Calling pca(x) performs principal component on x, a matrix with observations in the rows. It returns the projection matrix (the eigenvectors of x^T x, ordered with largest eigenvectors first) and the eigenvalues (ordered from largest to smallest).
Suppose we want to perform PCA on an $m \times n$ observation matrix $A$, where each row is an observation and each column is a dimension of the observation. For example, in the context of eigenfaces, each row may be an image and each column a pixel.
Let's suppose we have already normalized the columns of $A$ to have zero mean, so that to find the PCA of $A$, we need to compute the eigenvectors of the $n \times n$ covariance matrix $A^T A$.
It's often the case that $n >> m$ (i.e., we have many more dimensions than datapoints), so finding the eigenvectors of the large $n \times n$ matrix $A^T A$ is computationally difficult. How can we make this problem more tractable?

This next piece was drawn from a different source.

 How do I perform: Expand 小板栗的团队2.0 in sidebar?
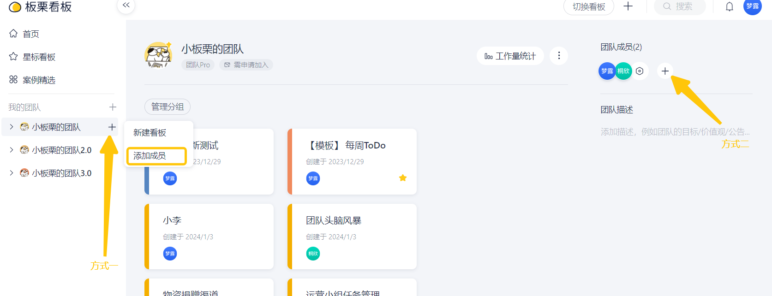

It turns out that the eigenvectors of $A^T A$ have a simple relationship with the eigenvectors of $A A^T$, so we can solve the simpler problem of finding the eigenvectors of the smaller $m \times m$ matrix $A A^T$ instead. More precisely, if $v$ is an eigenvector of $A A^T$, then $A^Tv$ is an eigenvector of $A^T A$ with the same eigenvalue.
Proof
Here's a proof of the above fact. Let $v$ be an eigenvector of $A A^T$ with eigenvalue $\lambda$. Then
$(A A^T) v = \lambda v$
$A^T(A A^T v) = A^T(\lambda v)$
$(A^T A)(A^T v) = \lambda (A^T v)$
so $A^Tv$ is an eigenvector of $A^T A$, with eigenvalue $\lambda$. Thus, instead of finding the eigenvectors of $A^T A$ directly, we can instead find the eigenvectors of $A A^T$ and multiply these on the left by $A^T$.